As printed in the Wetherby News on Thursday 2nd February 2017.
It has been said that you should judge a society by the way it treats its elderly. If this is true then Wetherby should be looked upon as an example of how to get it right.
Last Saturday I joined an army of helpers, including Town Mayor Norma Harrington, local MP Alec Shelbrooke and Wetherby Councillor Alan Lamb, to dish up a feast to over one hundred pensioners at the annual senior citizens’ lunch.
The event, paid for and organised by volunteers in the Wetherby Lions Club, was – aside from being a good old knees up, a positive story in what otherwise feels like a mixture of pessimism when it comes to talking about issues related to adult social care.
This was no better exemplified than at a recent meeting of Leeds City Council.
Across the political divide there exists an agreement that further reform is needed in the way councils fund adult social care. Where discord arises, however, is how a solution to the problem can be found. Pressures on social care budgets have no singular cause and neither will the solution be one-dimensional.

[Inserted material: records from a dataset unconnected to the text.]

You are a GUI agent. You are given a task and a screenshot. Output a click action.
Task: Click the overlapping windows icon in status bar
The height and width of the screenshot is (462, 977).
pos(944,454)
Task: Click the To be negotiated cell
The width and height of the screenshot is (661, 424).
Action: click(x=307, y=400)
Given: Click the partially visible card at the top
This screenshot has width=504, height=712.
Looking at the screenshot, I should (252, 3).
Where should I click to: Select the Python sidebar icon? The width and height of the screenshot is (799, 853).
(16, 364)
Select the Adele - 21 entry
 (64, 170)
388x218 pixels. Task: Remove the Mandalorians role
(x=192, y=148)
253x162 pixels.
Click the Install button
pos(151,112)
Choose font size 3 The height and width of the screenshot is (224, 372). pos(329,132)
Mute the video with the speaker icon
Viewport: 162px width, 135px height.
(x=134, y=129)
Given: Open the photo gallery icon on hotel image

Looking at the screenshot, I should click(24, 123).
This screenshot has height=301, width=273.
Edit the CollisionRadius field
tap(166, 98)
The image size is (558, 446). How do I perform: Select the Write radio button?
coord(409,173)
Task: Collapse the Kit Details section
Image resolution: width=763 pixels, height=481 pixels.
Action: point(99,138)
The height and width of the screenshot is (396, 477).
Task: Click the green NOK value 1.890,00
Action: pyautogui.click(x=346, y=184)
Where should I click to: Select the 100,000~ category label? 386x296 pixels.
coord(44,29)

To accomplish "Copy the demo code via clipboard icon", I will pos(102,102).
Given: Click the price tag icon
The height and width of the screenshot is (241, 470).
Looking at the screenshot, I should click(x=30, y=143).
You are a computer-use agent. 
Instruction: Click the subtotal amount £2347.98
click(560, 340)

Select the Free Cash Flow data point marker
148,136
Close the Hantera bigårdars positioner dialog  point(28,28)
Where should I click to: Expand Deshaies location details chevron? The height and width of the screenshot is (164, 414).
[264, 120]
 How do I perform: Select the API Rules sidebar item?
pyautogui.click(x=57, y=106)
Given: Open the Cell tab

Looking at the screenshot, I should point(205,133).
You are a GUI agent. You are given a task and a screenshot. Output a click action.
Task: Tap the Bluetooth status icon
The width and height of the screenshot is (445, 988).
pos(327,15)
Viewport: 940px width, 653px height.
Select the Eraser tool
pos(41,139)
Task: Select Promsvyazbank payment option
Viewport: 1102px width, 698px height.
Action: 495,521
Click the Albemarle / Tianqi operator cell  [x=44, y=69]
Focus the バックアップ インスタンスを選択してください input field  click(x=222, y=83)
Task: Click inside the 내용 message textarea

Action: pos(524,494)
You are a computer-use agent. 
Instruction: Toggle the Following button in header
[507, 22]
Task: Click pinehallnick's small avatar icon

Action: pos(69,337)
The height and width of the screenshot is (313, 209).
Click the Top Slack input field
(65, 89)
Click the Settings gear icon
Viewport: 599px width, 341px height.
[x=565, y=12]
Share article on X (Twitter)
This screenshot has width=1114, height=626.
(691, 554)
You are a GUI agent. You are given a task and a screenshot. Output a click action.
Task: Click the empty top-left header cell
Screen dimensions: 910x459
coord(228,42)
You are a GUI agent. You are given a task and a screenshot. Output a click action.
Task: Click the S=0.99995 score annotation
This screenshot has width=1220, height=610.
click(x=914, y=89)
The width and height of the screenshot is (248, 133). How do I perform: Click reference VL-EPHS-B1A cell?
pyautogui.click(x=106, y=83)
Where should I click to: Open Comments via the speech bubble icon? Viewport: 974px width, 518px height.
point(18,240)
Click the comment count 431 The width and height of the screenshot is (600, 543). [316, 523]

Since 1997 the UK has seen a 37 per cent rise in its population aged 85 and over. Investment in pharmaceutical research and development has led to the licencing of new medicines that are saving lives, which alongside pensioners enjoying more active lifestyles has led to people living longer than ever before.
These successes, welcome as they are, have led to a problem rarely admitted in public health debate: people are living longer and the state hasn’t prepared for the cost of these extra personal health and care requirements.
This specific pressure has been on the horizon for decades but until recently health policy seemed to focus more on a catch-all national health service than on an adult social care system with the ability to relieve pressure on hospitals and health services.
Last year the government spent £140 billion on health services, of which £107 billion alone was spent on the NHS.
These figures are significant, not least because it’s the most any government has ever spent on the NHS – between 2009/10 and 2019/20 spending on the NHS in England will have risen by nearly £35 billion, yet we’re still told by the clinicians responsible for delivering services that this funding still isn’t enough.
At the same time we have increasing tension in adult social care budgets.
Consequently, political debate at Leeds City Council has turned to the issue of financial management and there is an ever-growing need for sensible evidence-based discussion on basic income and expenditure.
It is for this reason that it was all the more vexing when councillors on the ruling benches chose to respond to this issue be bringing forward a motion to rehash all the old failed arguments of their former student politics societies: socialism versus capitalism, public versus private, tax versus spend.
The Chamber heard calls for a punitive earning cap on workers in the UK with a new tax band of one hundred per cent on people earning larger salaries (ignoring the fact that the top 1 per cent of earners in the UK currently pay 27 per cent of all income tax collected). We heard declarations that the ruling benches believe the public sector is good and the private sector bad (even though it is tax revenue collected from activity in the private sector that funds expenditure in the public sector). Finally, we heard calls for a bombshell rise in corporation tax rates (even though economic practise highlights that tax rate reductions result in a smaller loss in revenue than would otherwise be expected as a consequence of tax increases).
All of these arguments made for an interesting flashback to Militant debates of the 1980s, but none provided solutions to pressures in Leeds’ social care system.
The sad truth is, until councillors in Leeds stop rehearsing old political rhetoric and get to grips with how to properly fund adult social care, the first-class way in which third sector organisations treat our elderly in the Wetherby area will be overshadowed by the failure of those responsible for doing so in local government.